## AIM OF THE EXERCISE
Please report how many lines in the data underneath hold the word "will", with no other text.

INPUT FOR THIS TASK: Begin

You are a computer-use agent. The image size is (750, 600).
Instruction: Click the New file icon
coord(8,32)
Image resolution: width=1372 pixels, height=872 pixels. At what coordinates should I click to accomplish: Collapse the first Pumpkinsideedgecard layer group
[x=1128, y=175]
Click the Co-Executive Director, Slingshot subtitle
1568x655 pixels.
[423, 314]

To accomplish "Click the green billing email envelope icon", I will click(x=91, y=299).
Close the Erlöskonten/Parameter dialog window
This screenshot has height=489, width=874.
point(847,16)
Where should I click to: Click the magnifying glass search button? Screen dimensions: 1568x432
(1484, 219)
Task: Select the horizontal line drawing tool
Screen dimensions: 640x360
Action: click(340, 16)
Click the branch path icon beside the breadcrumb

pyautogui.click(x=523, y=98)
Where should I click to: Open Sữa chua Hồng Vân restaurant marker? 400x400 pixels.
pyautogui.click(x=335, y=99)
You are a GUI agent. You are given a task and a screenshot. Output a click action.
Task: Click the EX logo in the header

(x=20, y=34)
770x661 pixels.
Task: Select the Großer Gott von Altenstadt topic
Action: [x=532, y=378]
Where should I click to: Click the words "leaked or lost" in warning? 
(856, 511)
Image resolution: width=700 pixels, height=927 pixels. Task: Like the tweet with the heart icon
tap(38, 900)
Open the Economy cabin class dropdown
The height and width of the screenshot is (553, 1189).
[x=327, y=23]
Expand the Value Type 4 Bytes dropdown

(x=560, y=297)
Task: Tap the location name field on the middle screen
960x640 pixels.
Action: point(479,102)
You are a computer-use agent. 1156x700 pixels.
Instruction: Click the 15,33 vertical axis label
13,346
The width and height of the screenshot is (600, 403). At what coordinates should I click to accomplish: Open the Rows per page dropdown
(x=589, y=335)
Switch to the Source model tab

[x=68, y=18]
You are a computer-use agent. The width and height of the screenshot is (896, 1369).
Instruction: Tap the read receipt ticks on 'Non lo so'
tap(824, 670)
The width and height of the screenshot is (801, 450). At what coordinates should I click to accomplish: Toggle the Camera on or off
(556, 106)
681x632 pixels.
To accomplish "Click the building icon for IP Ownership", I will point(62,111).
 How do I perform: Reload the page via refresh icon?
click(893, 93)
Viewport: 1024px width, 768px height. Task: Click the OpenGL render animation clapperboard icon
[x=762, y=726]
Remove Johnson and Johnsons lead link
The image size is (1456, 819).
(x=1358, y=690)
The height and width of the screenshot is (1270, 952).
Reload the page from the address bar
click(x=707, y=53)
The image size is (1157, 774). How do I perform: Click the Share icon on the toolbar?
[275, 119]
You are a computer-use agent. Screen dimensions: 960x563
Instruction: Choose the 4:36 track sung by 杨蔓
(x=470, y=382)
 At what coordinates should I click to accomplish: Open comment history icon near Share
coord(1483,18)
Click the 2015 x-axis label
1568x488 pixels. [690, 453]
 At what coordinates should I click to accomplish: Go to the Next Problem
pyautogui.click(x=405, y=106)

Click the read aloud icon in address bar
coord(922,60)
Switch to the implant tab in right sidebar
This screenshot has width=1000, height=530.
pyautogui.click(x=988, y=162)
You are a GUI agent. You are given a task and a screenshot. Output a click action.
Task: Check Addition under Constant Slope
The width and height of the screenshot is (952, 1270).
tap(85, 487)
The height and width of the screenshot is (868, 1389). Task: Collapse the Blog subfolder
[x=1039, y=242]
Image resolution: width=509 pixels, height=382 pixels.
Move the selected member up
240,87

INPUT FOR THIS TASK: End

## RESPONSE BELOW
2